Exercise details
Leave the pictures out, and repeat exactly every line from the one with "Task: Open the" through the end of the data below.

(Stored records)

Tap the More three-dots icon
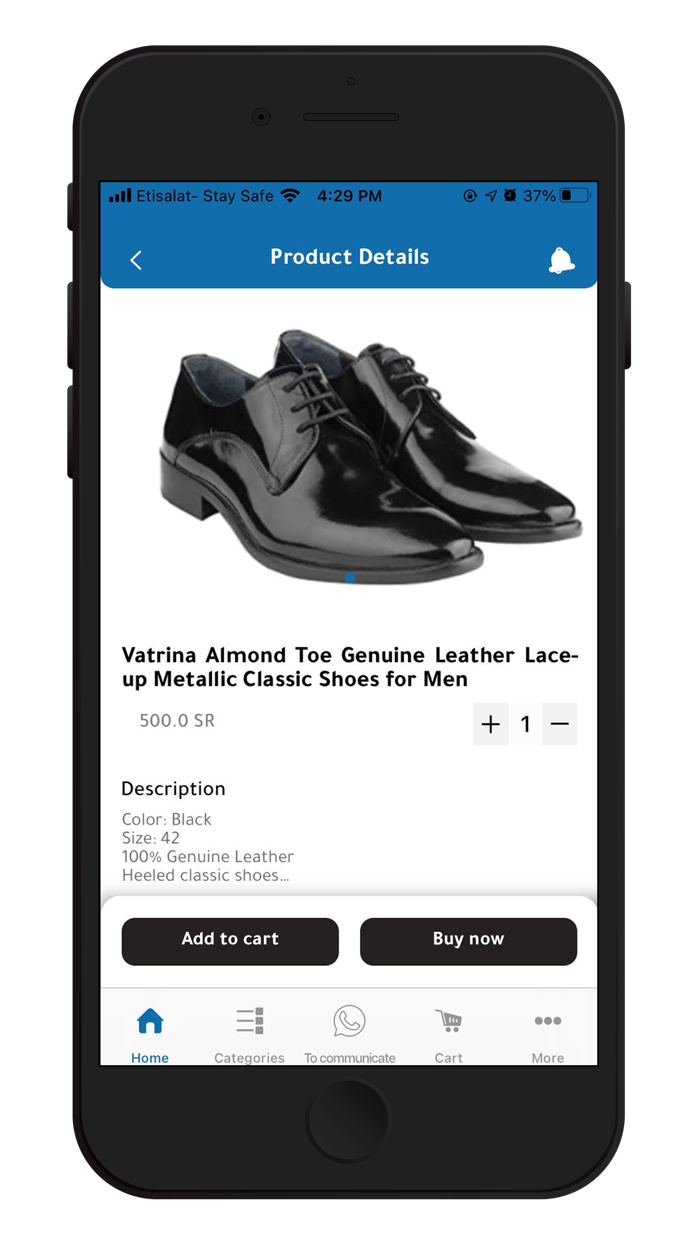 [548, 1021]
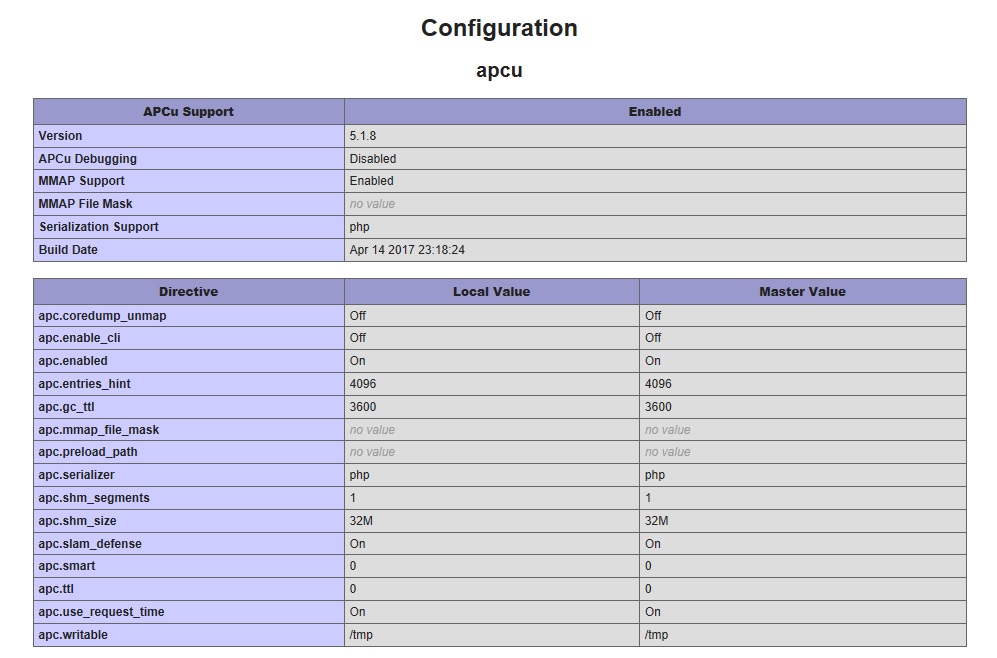Select the APCu Support header cell

(x=188, y=112)
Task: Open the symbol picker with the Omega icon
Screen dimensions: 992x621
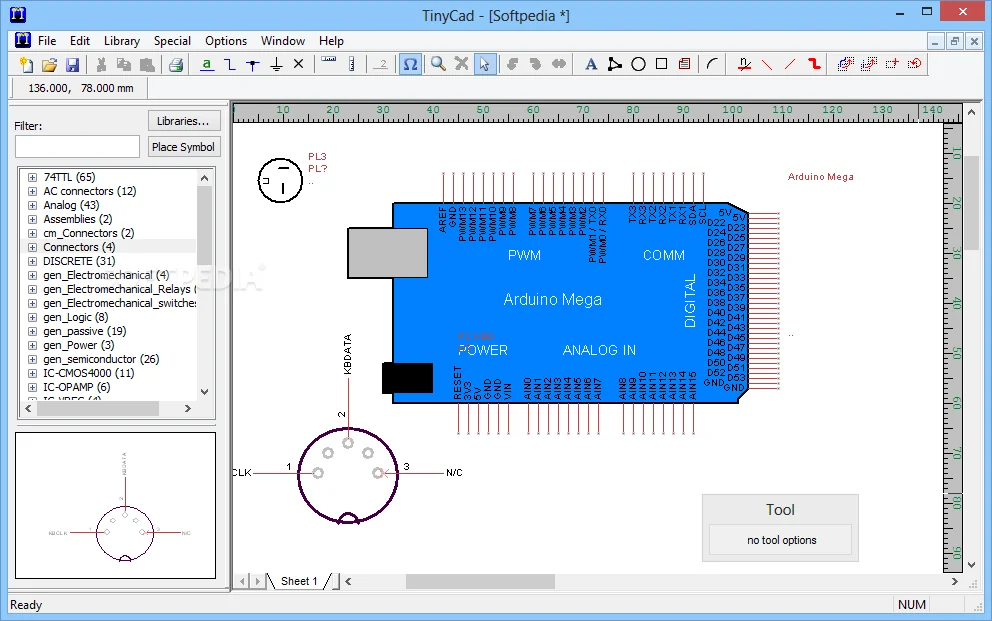Action: coord(409,63)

Finished task
Task: Open the symbol picker with the Omega icon
Screen dimensions: 992x621
Action: coord(409,63)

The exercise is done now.